On Thu, 30 Mar 2000, Rik van Riel wrote:

>Sorry, but if page aging happens elsewhere, why do we go through
>the trouble of maintaining an LRU list in the first place?

We can use the LRU for the page aging at any time. I did that at first.
But to do that we have to roll the page-LRU at each page/swap/buffer cache
hit and that's slow and not worty. Setting a bit is much faster and the
roll of the list become zero cost in shrink_mmap and the current aging
works fine as far I can tell.

>The answer is that the one-bit "page aging" (NRU replacement) of
>pages in the page tables simply isn't enough. I agree that the

Actually it's better than NRU for the aging anyway since new pages are
allocated always added to the bottom of the LRU for example. Also with the
LRU we avoid wasting time in non-cache pages and if almost all cache is
freeable shrink_mmap works in O(1) despite of how much memory is allocated
in userspace or in non cache things (that wasn't true in
2.2.x). Also thanks to the page-LRU 2.3.x doesn't random swap as 2.2.x
does.

>The idea of this approach is that we need the LRU cache to do some
>aging on pages we're about to free. We absolutely need this because
>otherwise the system will be thrashing much earlier than needed.
>Good page replacement simply is a must.

I really don't think aging is the problem. If you want I can send you the
patch to replace the test_and_set_bit(PG_referenced) with a perfect and
costly roll of the lru list. That's almost trivial patch. But I'm 99& sure
you'll get the same swap behaviour.

The _real_ problem is that we have to split the LRU in page/buffer-cache
LRU and swap-cache LRU. And then we have to always try to shrink the
swap-cache LRU first. This is what we have to do for great swap behaviour
IMHO. But there's a problem, to do that we have to keep the mapped pages
out of the LRU (at least out of the swap-cache LRU), otherwise we'll have
to pass over all the unfreeable mapped swap cache pages before we can
shrink the page/buffer cache and that would have a too high complexity
cost that we can't accept (it would hit us also when the memory pressure
is finished).

Shrinking the unused swap cache first is the way to go.

>That would be great!

Do you think we should do that for 2.4.x? How is the current swap
behaviour with low mem?
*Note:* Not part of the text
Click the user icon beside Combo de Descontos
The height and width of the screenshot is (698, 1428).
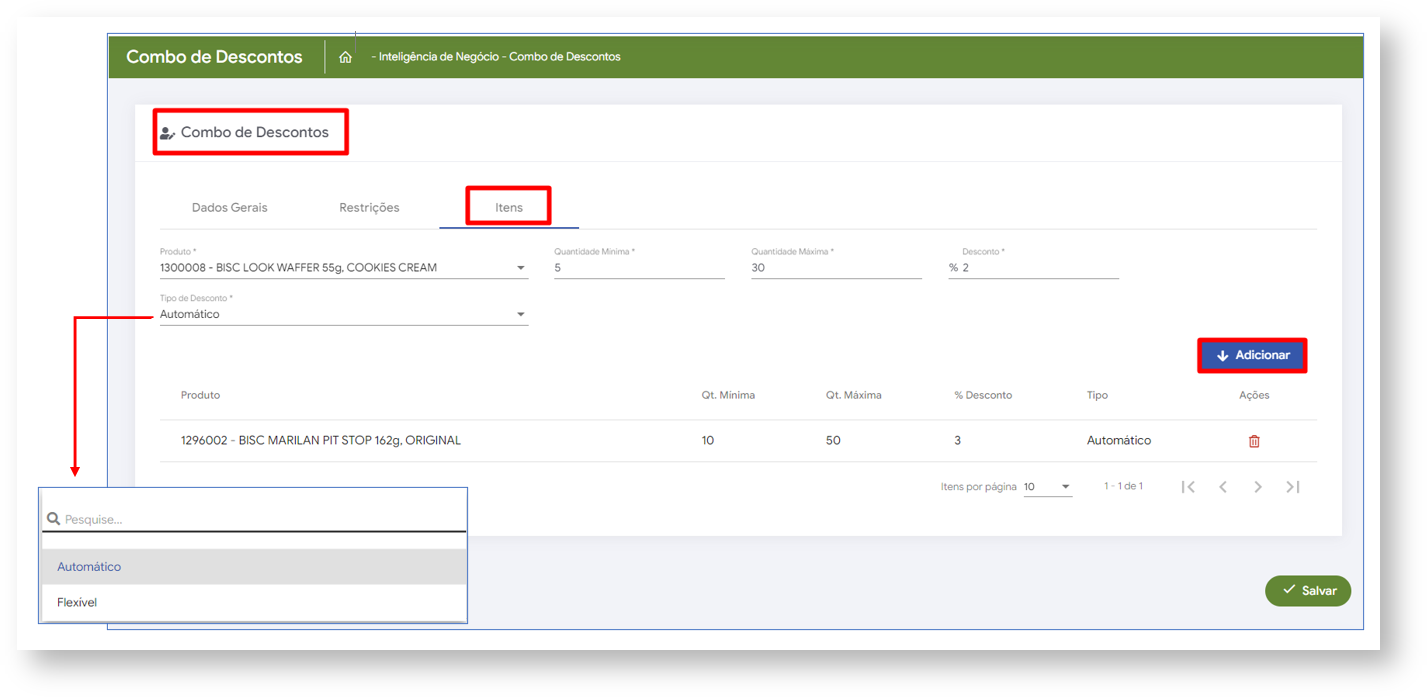[x=167, y=133]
It doesn't feel bad to me while pushing 100mbyte
on swap in 2.3.99-pre4-pre1 + the latest posted patches (but I have to say
that I don't hit swap while closing the linux-kernel folder anymore... ;).

Andrea

--
To unsubscribe, send a message with 'unsubscribe linux-mm' in
the body to majordomo@kvack.org.  For more info on Linux MM,
see: http://www.linux.eu.org/Linux-MM/

^ permalink raw reply	[flat|nested] 11+ messages in thread

* Re: shrink_mmap SMP race fix
  2000-03-30 18:57   ` Andrea Arcangeli
@ 2000-03-30 19:34     ` Rik van Riel
  2000-03-30 20:41       ` Andrea Arcangeli
  0 siblings, 1 reply; 11+ messages in thread
From: Rik van Riel @ 2000-03-30 19:34 UTC (permalink / raw)
  To: Andrea Arcangeli; +Cc: Linus Torvalds, linux-kernel, linux-mm, MOLNAR Ingo

On Thu, 30 Mar 2000, Andrea Arcangeli wrote:
> On Thu, 30 Mar 2000, Rik van Riel wrote:

> >The idea of this approach is that we need the LRU cache to do some
> >aging on pages we're about to free. We absolutely need this because
> >otherwise the system will be thrashing much earlier than needed.
> >Good page replacement simply is a must.
> 
> I really don't think aging is the problem. If you want I can
> send you the patch to replace the test_and_set_bit(PG_referenced)
> with a perfect and costly roll of the lru list. That's almost
> trivial patch. But I'm 99& sure you'll get the same swap
> behaviour.

I'm sorry I didn't explain clearly. Of course it doesn't matter
if we do perfect LRU sorting or second-chance behaviour.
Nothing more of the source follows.